■ Problem requirements ■
Quote each line exactly, from the line that contains "Viewport: 1145px width, 499px" down to the last line of the listing, and no other lines.

....................

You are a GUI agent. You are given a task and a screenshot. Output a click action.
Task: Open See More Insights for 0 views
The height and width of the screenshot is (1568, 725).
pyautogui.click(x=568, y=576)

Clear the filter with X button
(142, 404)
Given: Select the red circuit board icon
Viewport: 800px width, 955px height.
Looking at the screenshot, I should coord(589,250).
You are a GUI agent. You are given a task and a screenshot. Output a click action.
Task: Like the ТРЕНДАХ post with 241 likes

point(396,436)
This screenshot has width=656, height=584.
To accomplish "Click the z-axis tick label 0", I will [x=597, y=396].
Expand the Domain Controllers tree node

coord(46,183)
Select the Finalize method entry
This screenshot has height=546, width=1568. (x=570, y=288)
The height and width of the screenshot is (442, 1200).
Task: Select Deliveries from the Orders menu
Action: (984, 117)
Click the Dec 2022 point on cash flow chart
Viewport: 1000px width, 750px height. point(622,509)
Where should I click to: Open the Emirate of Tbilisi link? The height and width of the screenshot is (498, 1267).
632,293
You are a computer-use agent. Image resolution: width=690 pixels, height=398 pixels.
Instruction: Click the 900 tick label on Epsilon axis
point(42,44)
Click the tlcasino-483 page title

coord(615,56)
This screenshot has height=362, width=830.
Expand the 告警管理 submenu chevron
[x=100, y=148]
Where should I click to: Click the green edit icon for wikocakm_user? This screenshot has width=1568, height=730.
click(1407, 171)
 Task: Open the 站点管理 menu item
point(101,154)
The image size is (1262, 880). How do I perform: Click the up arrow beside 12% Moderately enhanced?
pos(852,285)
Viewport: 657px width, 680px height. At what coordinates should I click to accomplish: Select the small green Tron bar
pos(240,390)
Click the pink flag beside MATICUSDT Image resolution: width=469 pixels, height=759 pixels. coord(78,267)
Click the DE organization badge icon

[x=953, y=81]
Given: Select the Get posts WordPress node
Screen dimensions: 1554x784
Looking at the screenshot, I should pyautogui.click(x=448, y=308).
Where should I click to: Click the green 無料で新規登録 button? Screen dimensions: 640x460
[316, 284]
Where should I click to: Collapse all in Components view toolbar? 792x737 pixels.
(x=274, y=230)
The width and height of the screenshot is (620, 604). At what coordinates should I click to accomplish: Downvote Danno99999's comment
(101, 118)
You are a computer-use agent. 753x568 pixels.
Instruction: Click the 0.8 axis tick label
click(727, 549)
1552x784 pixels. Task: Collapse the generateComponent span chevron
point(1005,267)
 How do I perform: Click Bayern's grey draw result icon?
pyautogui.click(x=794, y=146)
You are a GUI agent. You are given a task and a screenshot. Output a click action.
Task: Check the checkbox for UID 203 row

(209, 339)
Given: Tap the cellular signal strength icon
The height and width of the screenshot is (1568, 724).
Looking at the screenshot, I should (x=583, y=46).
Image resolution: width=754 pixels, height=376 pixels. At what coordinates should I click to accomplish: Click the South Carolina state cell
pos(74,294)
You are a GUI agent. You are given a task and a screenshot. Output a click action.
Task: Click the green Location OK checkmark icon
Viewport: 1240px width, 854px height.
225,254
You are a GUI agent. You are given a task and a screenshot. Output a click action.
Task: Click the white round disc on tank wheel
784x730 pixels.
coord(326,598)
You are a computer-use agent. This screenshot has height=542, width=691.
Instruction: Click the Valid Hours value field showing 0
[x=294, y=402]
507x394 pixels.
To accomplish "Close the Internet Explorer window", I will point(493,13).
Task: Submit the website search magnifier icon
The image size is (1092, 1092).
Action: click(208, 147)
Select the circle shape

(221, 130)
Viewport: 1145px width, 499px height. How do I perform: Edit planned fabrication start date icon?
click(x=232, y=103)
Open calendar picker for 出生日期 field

....................

■ Output below ■
Viewport: 1145px width, 499px height. How do I perform: Edit planned fabrication start date icon?
click(x=232, y=103)
Open calendar picker for 出生日期 field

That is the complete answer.